Try to stay still for your bone portrait.

I was recently at the dentist for a check-up and they had a chart on the wall, kind of like this one here.  In short it tells you how much radiation you’re exposed to when you engage in different activities.  For example flying from New York to Los Angeles exposes you to about the same amount of radiation as eight dental X-rays.  Believe it or not, flying exposes you to an increased amount of radiation coming from space.  A single flight across the ocean is no big deal but long-term elevated radiation exposure can increase your risk of some kinds of cancer, and it’s why workers that are exposed to elevated levels of things like X-rays are monitored to make sure exposure is kept to a minimum.

It got me thinking, while I listened to the slow and steady suction of spit from my oral cavity, “I wonder if Lois Lane, would have to wear a radiation safety badge?”  I am totally unsure about the radiation output of Superman’s X-ray vision, but there must be a certain repetitive amount of exposure she is getting, vis-a-vis Clark Kent.  It’s got me wondering if Superman’s secret identity is necessary to limit Mr. Kent’s legal liability.  I mean the workers compensation claims alone at the Daily Planet, if his true identity were known, would be off the charts.  They would need to give employees access to lead-lined vests, to have Mr. Kent continue working there.  That’s as far as I made it with this line of thought before, I spit, got my toothbrush and was told I need to floss more.

****************

--- Exercise 1 ---
In the text on radiation exposure, flying from New York to Los Angeles exposes you to about the same amount of radiation as how many dental X-rays?
--- Exercise 2 ---
Echo the stretch from "Try to stay" through "to a minimum." in the text on radiation exposure.

[Saved data entries]

****************

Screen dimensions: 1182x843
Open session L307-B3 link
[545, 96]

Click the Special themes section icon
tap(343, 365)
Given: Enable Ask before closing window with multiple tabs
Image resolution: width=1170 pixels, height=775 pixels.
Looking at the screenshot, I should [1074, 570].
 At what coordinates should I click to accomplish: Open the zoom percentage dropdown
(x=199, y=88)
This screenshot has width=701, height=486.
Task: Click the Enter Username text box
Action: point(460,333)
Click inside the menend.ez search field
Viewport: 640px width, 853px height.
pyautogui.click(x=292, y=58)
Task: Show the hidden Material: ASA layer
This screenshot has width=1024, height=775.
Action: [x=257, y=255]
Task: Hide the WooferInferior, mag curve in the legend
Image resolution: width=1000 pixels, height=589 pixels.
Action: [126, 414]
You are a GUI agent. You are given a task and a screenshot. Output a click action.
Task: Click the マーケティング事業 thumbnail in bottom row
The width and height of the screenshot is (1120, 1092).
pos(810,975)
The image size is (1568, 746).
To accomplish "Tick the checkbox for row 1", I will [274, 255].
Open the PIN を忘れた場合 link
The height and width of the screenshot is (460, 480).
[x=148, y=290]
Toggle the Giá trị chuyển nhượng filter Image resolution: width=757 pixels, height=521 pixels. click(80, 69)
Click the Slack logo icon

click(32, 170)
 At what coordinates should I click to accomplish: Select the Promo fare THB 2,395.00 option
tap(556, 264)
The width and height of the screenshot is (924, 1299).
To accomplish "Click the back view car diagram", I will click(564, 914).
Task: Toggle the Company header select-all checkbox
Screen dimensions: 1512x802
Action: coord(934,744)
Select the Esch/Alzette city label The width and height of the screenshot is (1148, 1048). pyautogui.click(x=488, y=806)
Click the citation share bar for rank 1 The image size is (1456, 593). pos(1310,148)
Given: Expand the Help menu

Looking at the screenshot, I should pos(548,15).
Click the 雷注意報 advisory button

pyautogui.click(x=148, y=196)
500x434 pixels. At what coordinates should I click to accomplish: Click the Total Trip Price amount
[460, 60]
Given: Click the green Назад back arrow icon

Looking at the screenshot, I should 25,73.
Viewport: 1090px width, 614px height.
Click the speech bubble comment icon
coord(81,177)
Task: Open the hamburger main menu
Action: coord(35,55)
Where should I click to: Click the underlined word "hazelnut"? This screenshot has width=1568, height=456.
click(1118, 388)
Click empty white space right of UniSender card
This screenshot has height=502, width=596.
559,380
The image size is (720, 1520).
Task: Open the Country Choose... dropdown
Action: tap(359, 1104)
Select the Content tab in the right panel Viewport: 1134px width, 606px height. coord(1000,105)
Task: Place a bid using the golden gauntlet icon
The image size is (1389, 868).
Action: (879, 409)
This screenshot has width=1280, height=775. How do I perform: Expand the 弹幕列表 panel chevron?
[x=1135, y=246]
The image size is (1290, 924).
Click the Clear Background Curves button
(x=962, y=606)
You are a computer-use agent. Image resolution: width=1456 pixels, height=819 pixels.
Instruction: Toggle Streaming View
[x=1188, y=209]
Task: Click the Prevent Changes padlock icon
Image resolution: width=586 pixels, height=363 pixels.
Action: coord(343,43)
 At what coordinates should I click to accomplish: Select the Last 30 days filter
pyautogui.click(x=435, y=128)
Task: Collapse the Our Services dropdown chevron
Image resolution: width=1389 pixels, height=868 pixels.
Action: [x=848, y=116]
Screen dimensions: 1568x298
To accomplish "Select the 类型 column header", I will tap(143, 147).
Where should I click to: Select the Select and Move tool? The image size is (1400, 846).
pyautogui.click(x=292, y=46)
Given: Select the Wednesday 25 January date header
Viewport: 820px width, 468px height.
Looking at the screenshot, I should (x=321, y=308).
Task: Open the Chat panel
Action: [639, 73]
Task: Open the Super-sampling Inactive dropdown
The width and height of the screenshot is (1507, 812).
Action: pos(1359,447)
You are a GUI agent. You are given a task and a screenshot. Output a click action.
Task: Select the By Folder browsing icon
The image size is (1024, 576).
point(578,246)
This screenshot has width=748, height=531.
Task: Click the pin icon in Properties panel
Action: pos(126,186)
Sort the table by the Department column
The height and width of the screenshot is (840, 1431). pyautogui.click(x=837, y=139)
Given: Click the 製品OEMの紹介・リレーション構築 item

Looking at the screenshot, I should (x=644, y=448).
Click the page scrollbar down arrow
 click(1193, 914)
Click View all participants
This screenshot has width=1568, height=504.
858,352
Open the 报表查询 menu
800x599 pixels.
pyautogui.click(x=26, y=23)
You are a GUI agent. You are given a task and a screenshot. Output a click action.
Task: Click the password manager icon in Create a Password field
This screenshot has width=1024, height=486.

****************

--- Answer 1 ---
About eight dental X-rays.

--- Answer 2 ---
Try to stay still for your bone portrait.

I was recently at the dentist for a check-up and they had a chart on the wall, kind of like this one here.  In short it tells you how much radiation you’re exposed to when you engage in different activities.  For example flying from New York to Los Angeles exposes you to about the same amount of radiation as eight dental X-rays.  Believe it or not, flying exposes you to an increased amount of radiation coming from space.  A single flight across the ocean is no big deal but long-term elevated radiation exposure can increase your risk of some kinds of cancer, and it’s why workers that are exposed to elevated levels of things like X-rays are monitored to make sure exposure is kept to a minimum.